Work to be completed
Copy the data below without changing a single character.
• • • • •
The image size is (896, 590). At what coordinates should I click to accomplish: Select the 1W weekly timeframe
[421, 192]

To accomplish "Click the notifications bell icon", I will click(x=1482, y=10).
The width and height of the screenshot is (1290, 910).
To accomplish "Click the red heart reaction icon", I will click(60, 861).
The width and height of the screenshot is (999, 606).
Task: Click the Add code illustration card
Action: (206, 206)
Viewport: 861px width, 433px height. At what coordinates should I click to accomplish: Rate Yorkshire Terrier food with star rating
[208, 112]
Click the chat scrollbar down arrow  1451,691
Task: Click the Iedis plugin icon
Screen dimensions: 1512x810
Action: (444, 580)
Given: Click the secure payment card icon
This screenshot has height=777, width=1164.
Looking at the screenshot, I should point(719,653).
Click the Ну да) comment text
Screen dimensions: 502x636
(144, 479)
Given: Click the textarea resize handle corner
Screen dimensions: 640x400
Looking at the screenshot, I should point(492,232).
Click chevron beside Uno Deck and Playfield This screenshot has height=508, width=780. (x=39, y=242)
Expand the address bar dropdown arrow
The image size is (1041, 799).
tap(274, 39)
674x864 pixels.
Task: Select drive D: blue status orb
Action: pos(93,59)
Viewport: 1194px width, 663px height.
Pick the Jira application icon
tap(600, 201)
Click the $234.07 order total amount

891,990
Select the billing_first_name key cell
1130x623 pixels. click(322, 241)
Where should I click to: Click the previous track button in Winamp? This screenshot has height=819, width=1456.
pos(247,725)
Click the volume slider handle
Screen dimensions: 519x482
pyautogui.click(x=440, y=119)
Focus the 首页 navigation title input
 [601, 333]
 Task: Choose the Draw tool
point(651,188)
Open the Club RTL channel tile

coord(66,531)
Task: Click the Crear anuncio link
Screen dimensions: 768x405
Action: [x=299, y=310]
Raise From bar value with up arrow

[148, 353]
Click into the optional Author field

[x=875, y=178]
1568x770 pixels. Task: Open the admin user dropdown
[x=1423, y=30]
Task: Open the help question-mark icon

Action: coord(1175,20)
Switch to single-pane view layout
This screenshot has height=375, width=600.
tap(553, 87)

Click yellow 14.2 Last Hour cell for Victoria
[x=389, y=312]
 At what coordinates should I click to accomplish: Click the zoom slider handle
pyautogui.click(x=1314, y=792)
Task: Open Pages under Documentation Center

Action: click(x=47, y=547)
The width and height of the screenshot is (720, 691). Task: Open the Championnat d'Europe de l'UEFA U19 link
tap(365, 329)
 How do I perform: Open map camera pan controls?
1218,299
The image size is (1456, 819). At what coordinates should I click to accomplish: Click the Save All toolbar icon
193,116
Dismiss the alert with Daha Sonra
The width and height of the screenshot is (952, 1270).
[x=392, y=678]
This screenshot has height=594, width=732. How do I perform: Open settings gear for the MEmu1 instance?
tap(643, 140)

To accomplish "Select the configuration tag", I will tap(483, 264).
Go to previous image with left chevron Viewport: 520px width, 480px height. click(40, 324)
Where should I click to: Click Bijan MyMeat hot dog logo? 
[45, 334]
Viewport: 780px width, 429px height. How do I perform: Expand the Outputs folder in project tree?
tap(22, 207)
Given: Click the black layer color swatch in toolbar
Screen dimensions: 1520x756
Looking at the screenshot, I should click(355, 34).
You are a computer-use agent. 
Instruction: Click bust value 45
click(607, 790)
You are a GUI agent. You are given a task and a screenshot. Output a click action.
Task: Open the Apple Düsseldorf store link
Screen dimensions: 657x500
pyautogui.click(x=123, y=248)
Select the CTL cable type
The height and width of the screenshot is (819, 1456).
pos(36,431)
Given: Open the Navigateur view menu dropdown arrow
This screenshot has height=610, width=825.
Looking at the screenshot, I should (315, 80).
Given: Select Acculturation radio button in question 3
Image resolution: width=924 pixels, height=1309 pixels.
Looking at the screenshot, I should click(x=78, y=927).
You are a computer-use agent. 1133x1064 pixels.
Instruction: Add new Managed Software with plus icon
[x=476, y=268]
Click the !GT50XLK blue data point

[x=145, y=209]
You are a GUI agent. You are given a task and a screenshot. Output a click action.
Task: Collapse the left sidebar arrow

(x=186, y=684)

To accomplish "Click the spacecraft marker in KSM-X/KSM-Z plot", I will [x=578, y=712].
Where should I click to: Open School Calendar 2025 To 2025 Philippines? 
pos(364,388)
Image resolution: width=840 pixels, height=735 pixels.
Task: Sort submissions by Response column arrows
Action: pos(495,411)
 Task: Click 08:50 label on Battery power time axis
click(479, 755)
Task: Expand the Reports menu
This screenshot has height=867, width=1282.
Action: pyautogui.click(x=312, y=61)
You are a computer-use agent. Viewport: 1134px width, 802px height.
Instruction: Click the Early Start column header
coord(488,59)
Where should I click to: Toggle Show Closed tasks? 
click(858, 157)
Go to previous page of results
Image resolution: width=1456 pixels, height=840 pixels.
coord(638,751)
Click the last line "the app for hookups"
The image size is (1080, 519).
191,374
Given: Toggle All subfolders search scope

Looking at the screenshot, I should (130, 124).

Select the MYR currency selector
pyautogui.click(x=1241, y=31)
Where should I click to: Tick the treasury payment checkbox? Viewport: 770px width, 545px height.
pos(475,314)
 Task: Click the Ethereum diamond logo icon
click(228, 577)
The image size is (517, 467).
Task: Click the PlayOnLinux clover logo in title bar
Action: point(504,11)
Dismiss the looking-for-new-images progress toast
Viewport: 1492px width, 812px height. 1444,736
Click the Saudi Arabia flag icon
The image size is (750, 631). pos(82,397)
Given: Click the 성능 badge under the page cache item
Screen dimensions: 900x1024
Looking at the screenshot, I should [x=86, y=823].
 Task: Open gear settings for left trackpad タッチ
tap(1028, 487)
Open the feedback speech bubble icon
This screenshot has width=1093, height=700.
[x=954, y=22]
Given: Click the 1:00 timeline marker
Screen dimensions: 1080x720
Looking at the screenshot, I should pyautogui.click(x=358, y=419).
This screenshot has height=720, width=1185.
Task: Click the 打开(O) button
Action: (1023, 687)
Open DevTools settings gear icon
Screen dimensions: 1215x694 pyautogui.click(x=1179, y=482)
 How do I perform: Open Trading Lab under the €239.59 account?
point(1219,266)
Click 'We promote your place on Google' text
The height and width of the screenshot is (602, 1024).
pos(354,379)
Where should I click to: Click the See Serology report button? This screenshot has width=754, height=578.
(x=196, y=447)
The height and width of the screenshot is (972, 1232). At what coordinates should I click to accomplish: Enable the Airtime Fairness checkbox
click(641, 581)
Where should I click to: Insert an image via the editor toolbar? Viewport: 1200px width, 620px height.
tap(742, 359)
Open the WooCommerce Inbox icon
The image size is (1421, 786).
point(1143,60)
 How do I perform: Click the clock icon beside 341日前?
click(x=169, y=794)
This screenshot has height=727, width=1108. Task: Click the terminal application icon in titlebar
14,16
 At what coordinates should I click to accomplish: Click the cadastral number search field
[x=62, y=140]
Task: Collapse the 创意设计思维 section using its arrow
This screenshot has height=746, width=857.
• • • • •
Exercise answer
The image size is (896, 590). At what coordinates should I click to accomplish: Select the 1W weekly timeframe
[421, 192]

To accomplish "Click the notifications bell icon", I will click(x=1482, y=10).
The width and height of the screenshot is (1290, 910).
To accomplish "Click the red heart reaction icon", I will click(60, 861).
The width and height of the screenshot is (999, 606).
Task: Click the Add code illustration card
Action: (206, 206)
Viewport: 861px width, 433px height. At what coordinates should I click to accomplish: Rate Yorkshire Terrier food with star rating
[208, 112]
Click the chat scrollbar down arrow  1451,691
Task: Click the Iedis plugin icon
Screen dimensions: 1512x810
Action: (444, 580)
Given: Click the secure payment card icon
This screenshot has height=777, width=1164.
Looking at the screenshot, I should point(719,653).
Click the Ну да) comment text
Screen dimensions: 502x636
(144, 479)
Given: Click the textarea resize handle corner
Screen dimensions: 640x400
Looking at the screenshot, I should point(492,232).
Click chevron beside Uno Deck and Playfield This screenshot has height=508, width=780. (x=39, y=242)
Expand the address bar dropdown arrow
The image size is (1041, 799).
tap(274, 39)
674x864 pixels.
Task: Select drive D: blue status orb
Action: pos(93,59)
Viewport: 1194px width, 663px height.
Pick the Jira application icon
tap(600, 201)
Click the $234.07 order total amount

891,990
Select the billing_first_name key cell
1130x623 pixels. click(322, 241)
Where should I click to: Click the previous track button in Winamp? This screenshot has height=819, width=1456.
pos(247,725)
Click the volume slider handle
Screen dimensions: 519x482
pyautogui.click(x=440, y=119)
Focus the 首页 navigation title input
 [601, 333]
 Task: Choose the Draw tool
point(651,188)
Open the Club RTL channel tile

coord(66,531)
Task: Click the Crear anuncio link
Screen dimensions: 768x405
Action: [x=299, y=310]
Raise From bar value with up arrow

[148, 353]
Click into the optional Author field

[x=875, y=178]
1568x770 pixels. Task: Open the admin user dropdown
[x=1423, y=30]
Task: Open the help question-mark icon

Action: coord(1175,20)
Switch to single-pane view layout
This screenshot has height=375, width=600.
tap(553, 87)

Click yellow 14.2 Last Hour cell for Victoria
[x=389, y=312]
 At what coordinates should I click to accomplish: Click the zoom slider handle
pyautogui.click(x=1314, y=792)
Task: Open Pages under Documentation Center

Action: click(x=47, y=547)
The width and height of the screenshot is (720, 691). Task: Open the Championnat d'Europe de l'UEFA U19 link
tap(365, 329)
 How do I perform: Open map camera pan controls?
1218,299
The image size is (1456, 819). At what coordinates should I click to accomplish: Click the Save All toolbar icon
193,116
Dismiss the alert with Daha Sonra
The width and height of the screenshot is (952, 1270).
[x=392, y=678]
This screenshot has height=594, width=732. How do I perform: Open settings gear for the MEmu1 instance?
tap(643, 140)

To accomplish "Select the configuration tag", I will tap(483, 264).
Go to previous image with left chevron Viewport: 520px width, 480px height. click(40, 324)
Where should I click to: Click Bijan MyMeat hot dog logo? 
[45, 334]
Viewport: 780px width, 429px height. How do I perform: Expand the Outputs folder in project tree?
tap(22, 207)
Given: Click the black layer color swatch in toolbar
Screen dimensions: 1520x756
Looking at the screenshot, I should click(355, 34).
You are a computer-use agent. 
Instruction: Click bust value 45
click(607, 790)
You are a GUI agent. You are given a task and a screenshot. Output a click action.
Task: Open the Apple Düsseldorf store link
Screen dimensions: 657x500
pyautogui.click(x=123, y=248)
Select the CTL cable type
The height and width of the screenshot is (819, 1456).
pos(36,431)
Given: Open the Navigateur view menu dropdown arrow
This screenshot has height=610, width=825.
Looking at the screenshot, I should (315, 80).
Given: Select Acculturation radio button in question 3
Image resolution: width=924 pixels, height=1309 pixels.
Looking at the screenshot, I should click(x=78, y=927).
You are a computer-use agent. 1133x1064 pixels.
Instruction: Add new Managed Software with plus icon
[x=476, y=268]
Click the !GT50XLK blue data point

[x=145, y=209]
You are a GUI agent. You are given a task and a screenshot. Output a click action.
Task: Collapse the left sidebar arrow

(x=186, y=684)

To accomplish "Click the spacecraft marker in KSM-X/KSM-Z plot", I will [x=578, y=712].
Where should I click to: Open School Calendar 2025 To 2025 Philippines? 
pos(364,388)
Image resolution: width=840 pixels, height=735 pixels.
Task: Sort submissions by Response column arrows
Action: pos(495,411)
 Task: Click 08:50 label on Battery power time axis
click(479, 755)
Task: Expand the Reports menu
This screenshot has height=867, width=1282.
Action: pyautogui.click(x=312, y=61)
You are a computer-use agent. Viewport: 1134px width, 802px height.
Instruction: Click the Early Start column header
coord(488,59)
Where should I click to: Toggle Show Closed tasks? 
click(858, 157)
Go to previous page of results
Image resolution: width=1456 pixels, height=840 pixels.
coord(638,751)
Click the last line "the app for hookups"
The image size is (1080, 519).
191,374
Given: Toggle All subfolders search scope

Looking at the screenshot, I should (130, 124).

Select the MYR currency selector
pyautogui.click(x=1241, y=31)
Where should I click to: Tick the treasury payment checkbox? Viewport: 770px width, 545px height.
pos(475,314)
 Task: Click the Ethereum diamond logo icon
click(228, 577)
The image size is (517, 467).
Task: Click the PlayOnLinux clover logo in title bar
Action: point(504,11)
Dismiss the looking-for-new-images progress toast
Viewport: 1492px width, 812px height. 1444,736
Click the Saudi Arabia flag icon
The image size is (750, 631). pos(82,397)
Given: Click the 성능 badge under the page cache item
Screen dimensions: 900x1024
Looking at the screenshot, I should [x=86, y=823].
 Task: Open gear settings for left trackpad タッチ
tap(1028, 487)
Open the feedback speech bubble icon
This screenshot has width=1093, height=700.
[x=954, y=22]
Given: Click the 1:00 timeline marker
Screen dimensions: 1080x720
Looking at the screenshot, I should pyautogui.click(x=358, y=419).
This screenshot has height=720, width=1185.
Task: Click the 打开(O) button
Action: (1023, 687)
Open DevTools settings gear icon
Screen dimensions: 1215x694 pyautogui.click(x=1179, y=482)
 How do I perform: Open Trading Lab under the €239.59 account?
point(1219,266)
Click 'We promote your place on Google' text
The height and width of the screenshot is (602, 1024).
pos(354,379)
Where should I click to: Click the See Serology report button? This screenshot has width=754, height=578.
(x=196, y=447)
The height and width of the screenshot is (972, 1232). At what coordinates should I click to accomplish: Enable the Airtime Fairness checkbox
click(641, 581)
Where should I click to: Insert an image via the editor toolbar? Viewport: 1200px width, 620px height.
tap(742, 359)
Open the WooCommerce Inbox icon
The image size is (1421, 786).
point(1143,60)
 How do I perform: Click the clock icon beside 341日前?
click(x=169, y=794)
This screenshot has height=727, width=1108. Task: Click the terminal application icon in titlebar
14,16
 At what coordinates should I click to accomplish: Click the cadastral number search field
[x=62, y=140]
Task: Collapse the 创意设计思维 section using its arrow
This screenshot has height=746, width=857.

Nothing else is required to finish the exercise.